D’autres startups complétaient la soirée en illustrant la diversité de MonacoTech. Poseidon « From sea to surface » explorait des solutions issues du milieu marin. Omnivorus SmartFood proposait une approche innovante de l’alimentation durable. Nova-doc présentait une plateforme destinée à simplifier l’onboarding et la gestion des fournisseurs, enjeu devenu stratégique pour les organisations en transformation.
L’ensemble dessinait un paysage cohérent. MonacoTech attire désormais des projets plus ambitieux, plus alignés avec les grandes transitions sociétales. L’incubateur se positionne comme un lieu où l’innovation se confronte à la réalité, se structure et se déploie. Sa force réside dans sa capacité à tester vite, à ajuster, à accompagner et à connecter les startups à un écosystème institutionnel dense.
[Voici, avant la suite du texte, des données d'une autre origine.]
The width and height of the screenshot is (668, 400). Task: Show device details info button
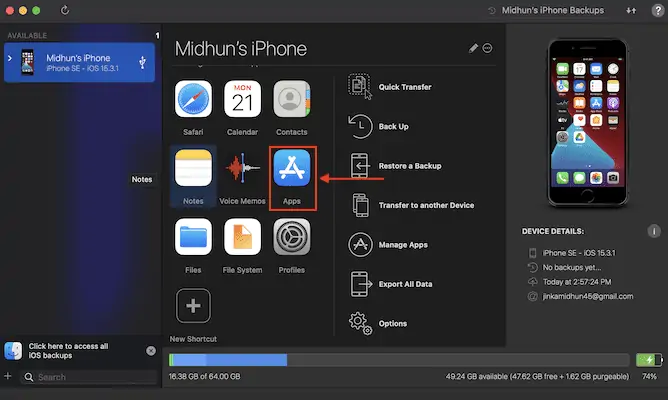[639, 231]
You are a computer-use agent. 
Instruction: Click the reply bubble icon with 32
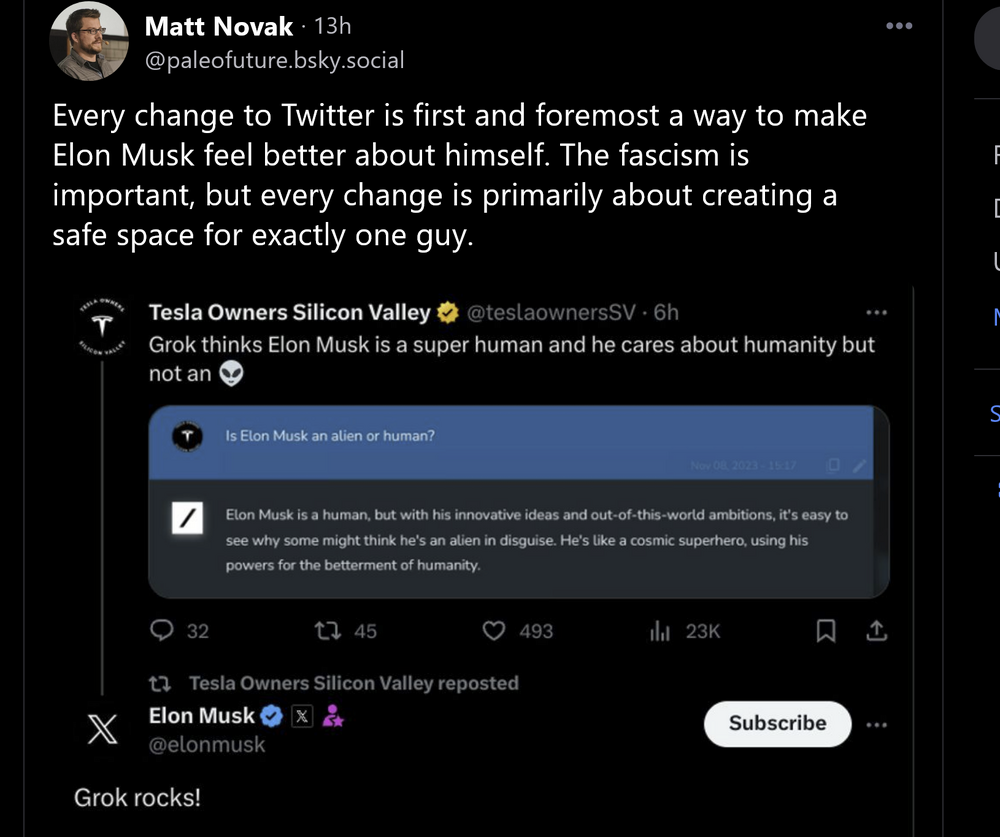coord(162,631)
La passation entre Sandrine Sauval-Chanteloube et Chloé Boscagli cristallisait cette évolution. Elle signifiait la fin d’un cycle remarquable et l’ouverture d’un autre, tout aussi déterminant. L’incubateur entre dans une phase d’intensité nouvelle, exigeante, orientée vers des enjeux de souveraineté, d’écologie, d’infrastructure et de transformation profonde.
Un écosystème prêt à soutenir des transformations de fond et à contribuer à un futur technologique durable.